The Covid-19 pandemic is an unprecedented event that has taken the world completely by surprise. While it has severely impacted economic activity and put tremendous pressure on healthcare and national resources, it has also presented organizations with an opportunity to relook at their operating model and in many ways define new ways of working.
Girish Nayak, Chief- Service, Operations, Technology, ICICI Lombard General Insurance, explains, “Newer technologies on the digital front, including Artificial Intelligence and Machine Learning will play a major role in providing innovative solutions from a customer experience standpoint. As consumer expectations and behaviours change, we believe that the insurance industry will continue to change by embracing newer technology, be it through an AI chatbot that acts as a Virtual Insurance Advisor, or an AI detection model that acts as a Digital Claims Adjuster or a ML model that acts a smart underwriter. There will be prolific use of AI, ML and cognitive services that will help address needs such as digital adoption, customer experience management, operational efficiency, underwriting profitability, claims optimization and much more.”
Today, agents and channel partners of ICICI Lombard are interacting with customers over video calls, similarly cheque payments have reduced drastically and digital payments have become the norm. There is a complete paradigm shift towards digital means of engagement not only externally but internally as well. A lot of the company’s backend processes that were paper-intensive have been digitized.
ICICI Lombard has a major focus on AI, and the company is exploring how it can use the technology for automating most of its core processes. Explains Nayak, “Over the last few years, we have invested significantly in building up AI and ML capabilities both in terms of infrastructure and capabilities. For example, almost 2 years ago, we had deployed our break-in solution for motor policies that comes up for renewal past its due date, a surveyor comes and checks the vehicle for any damages. This process is now AI enabled. The vehicle owner can take a few photographs and upload it for the AI algorithm to check for any damage. In case the vehicle has dents, spots, any kind of damage – then the AI engine decides, based on the photographs whether the policy is eligible for renewal or not. This renewal process, when done manually used to take about 72 hours depending on the availability of the customer and surveyor. Now, it happens almost instantly and at the time the customer chooses. If the motor renewal case has not qualified to be handled by AI, a detailed virtual survey is subsequently conducted by the surveyor. This gives the customer flexibility of choosing when and where to renew their lapsed motor vehicle policies. As this solution can now identify motor damages with good accuracy, we are taking this solution to the next level for processing claims for low value damages. We are currently testing these in parallel with motor surveyors and testing the accuracy of these models.”

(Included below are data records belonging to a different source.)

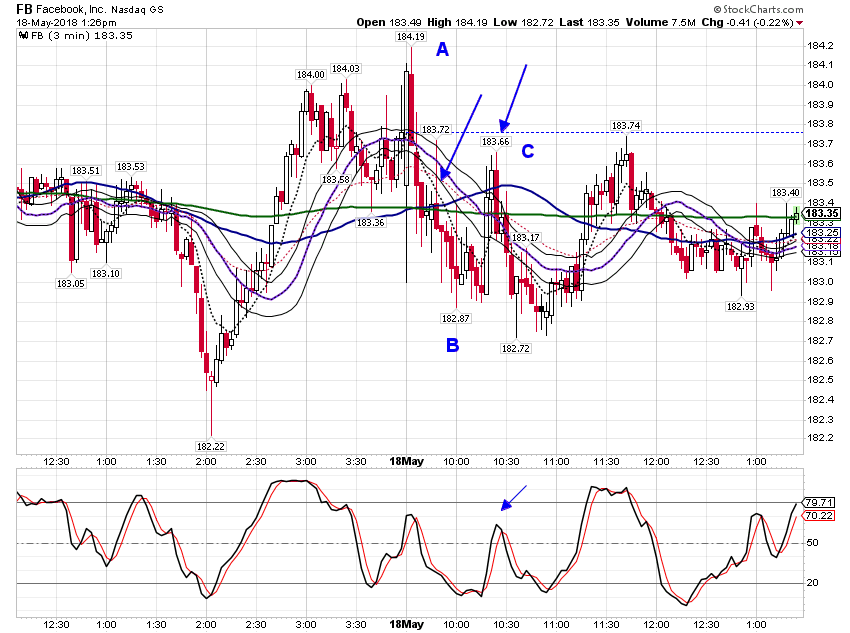Select the 182.22 low price label
Viewport: 850px width, 633px height.
[x=211, y=447]
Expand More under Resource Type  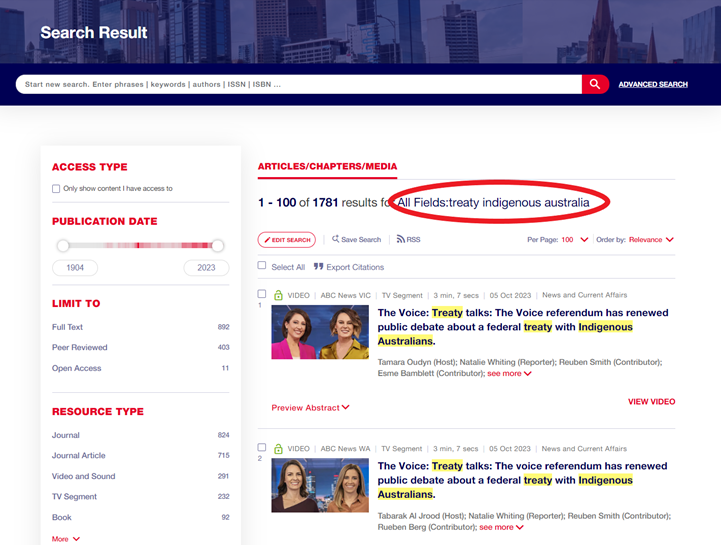pos(66,539)
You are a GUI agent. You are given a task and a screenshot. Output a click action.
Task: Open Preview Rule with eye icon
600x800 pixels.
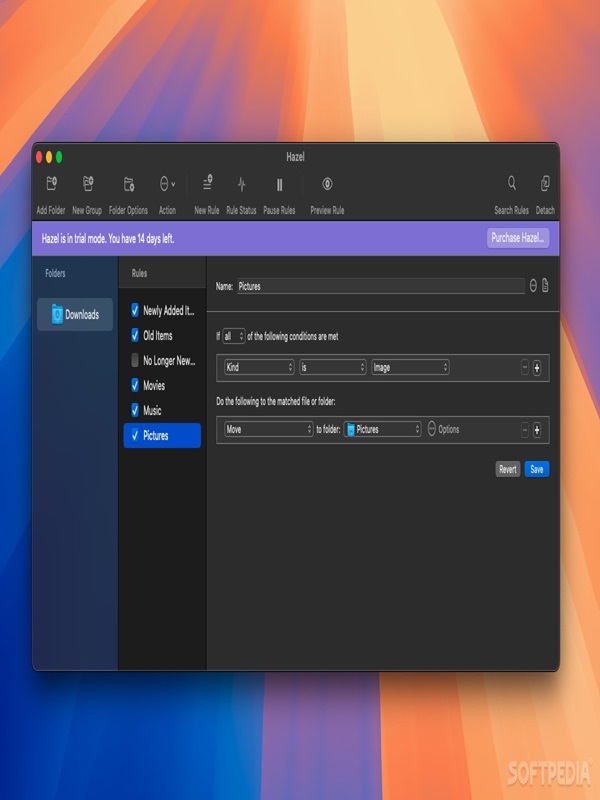(327, 184)
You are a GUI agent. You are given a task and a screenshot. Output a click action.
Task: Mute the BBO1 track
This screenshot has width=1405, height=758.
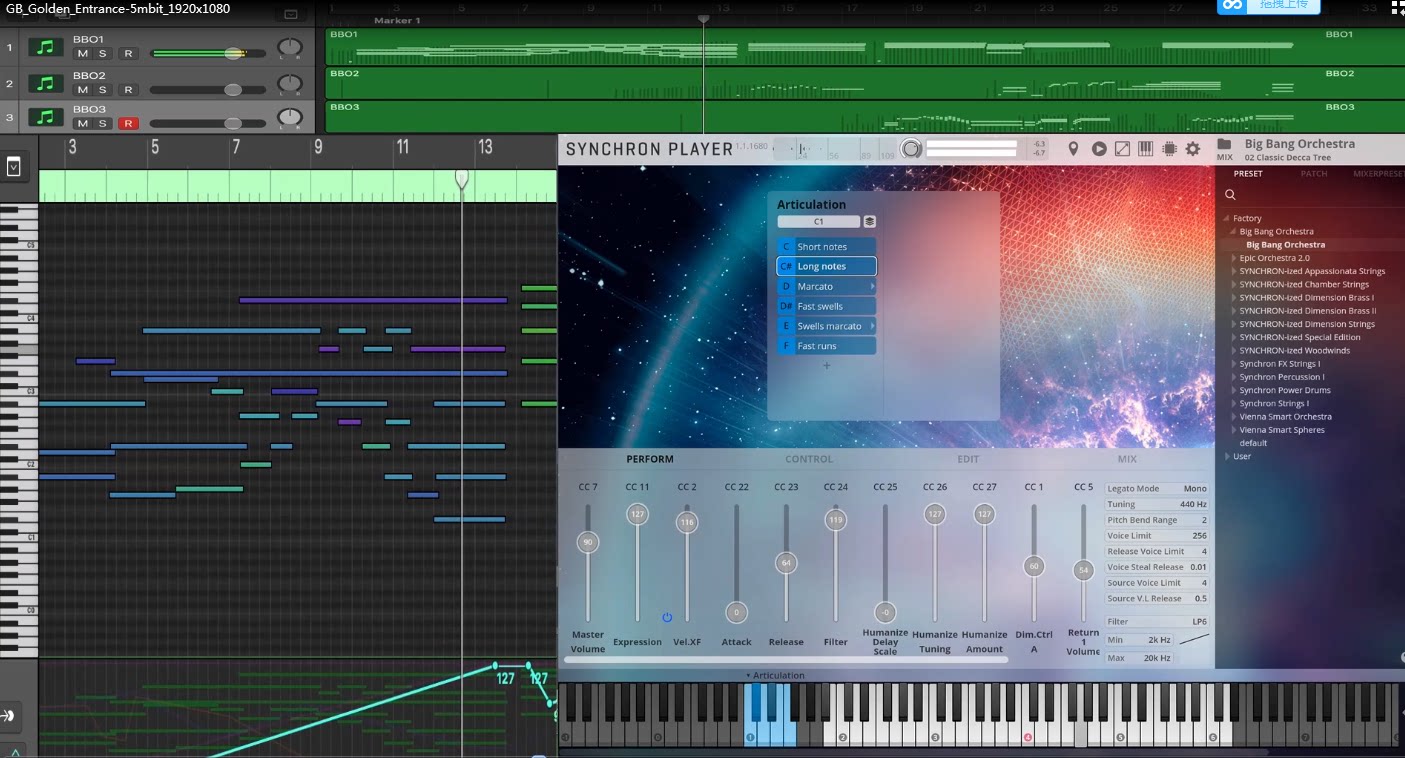[82, 53]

One of the most important ingredients for building quality and large-scale AI and ML models is data. Given the company’s emphasis on data collection and usage over the years, today, it has access to a large amount of data generated by its systems over these years. The company believes that it can use the insights drawn from this data to its advantage in key areas such as underwriting, claims servicing and fraud detection. Explains Nayak, “We are using AI and ML in fraud detection. We have been using AI and ML based fraud detection models that use extensive amounts of data to predict and highlight probable fraudulent claims. Large quantities of internal and external data is processed at the time that a claim is intimated and logged within the system. Since these models follow the continuous self-learning approach, it also helps us to implement solutions that auto-correct very quickly; reducing the time for learning and execution. Similarly, we are currently testing models in the underwriting process that will help us in increased segmentation.”
Similarly on the health side, for corporate health claims, when a customer goes in the hospital for cashless authorization, the company is able to process authorization for 70% of the cases through its AI solution reducing the time for authorization from 90 minutes to 90 seconds. In this case, the policy related information, doctor’s diagnosis and the course of action recommended by the doctor is ingested in the AI algorithm, which decides the admissibility of the case. Earlier, this was decided by a doctor. Based on the case admissibility, an ML program decides on the optimum claim amount to be sanctioned based on the overall policy sum insured and other parameters. The ML program sends a message to the effect to the hospital. This entire initial sanctioning process takes about 90 seconds. The same process when done manually would take a couple of hours. This also frees up the time for doctors to process more complex cases.
Girish Nayak, believes that there are endless possibilities with respect to using AI. Says he, “We expect to see increased usage of AI and ML in in the insurance industry and this should help address needs across policy purchase, customer service, operations and claims optimization to name a few. Utilization of cloud platforms and services will also increase driven by the increased emphasis on big data, AI and ML. As more applications will start moving to the cloud, data security and monitoring will continue to take precedence.”